Sue Aldrich Presents Keep Your Home Purchase On Track
Keep Your Home Purchase on Track
By: G. M. Filisko Published: March 30, 2010
You’ve found your dream home. Make sure missteps don’t prevent a successful closing.
1. Be truthful on your mortgage application
You may think fudging your income a little or omitting debts when applying for a mortgage will go unnoticed. Not true. Lenders have become more diligent in verifying information on mortgage applications. If you fib, expect to be found out and denied the loan you need to fund your home purchase. Plus, intentionally lying on a mortgage application is a crime.
2. Hold off on big purchases
Lenders double-check buyers’ credit right before the closing to be sure their financial condition hasn’t weakened. If you’ve opened new credit cards, significantly increased the balance on existing cards, taken out new loans, or depleted your savings, your credit score may have dropped enough to make your lender change its mind on funding your home loan.
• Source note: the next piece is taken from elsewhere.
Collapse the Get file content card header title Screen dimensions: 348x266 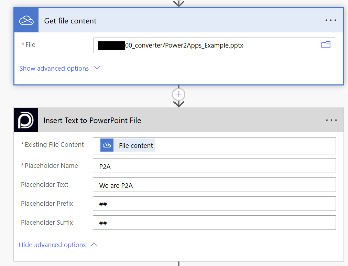pos(70,21)
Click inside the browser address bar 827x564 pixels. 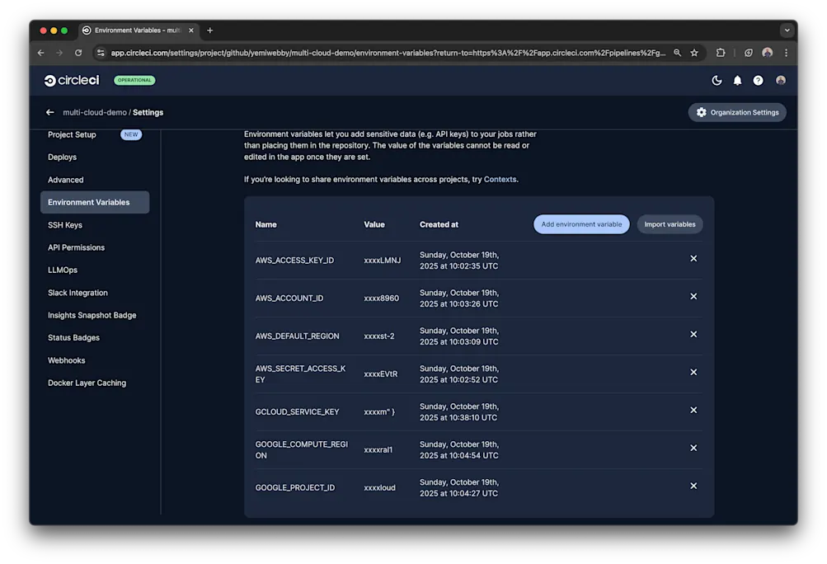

Although it’s tempting to purchase new furniture and other items for your new home, or even a new car, wait until after the closing.
3. Keep your job
The lender may refuse to fund your loan if you quit or change jobs before you close the purchase. The time to take either step is after a home closing, not before.
4. Meet contingencies
If your contract requires you to do something before the sale, do it. If you’re required to secure financing, promptly provide all the information the lender requires. If you must deposit additional funds into escrow, don’t stall. If you have 10 days to get a home inspection, call the inspector immediately.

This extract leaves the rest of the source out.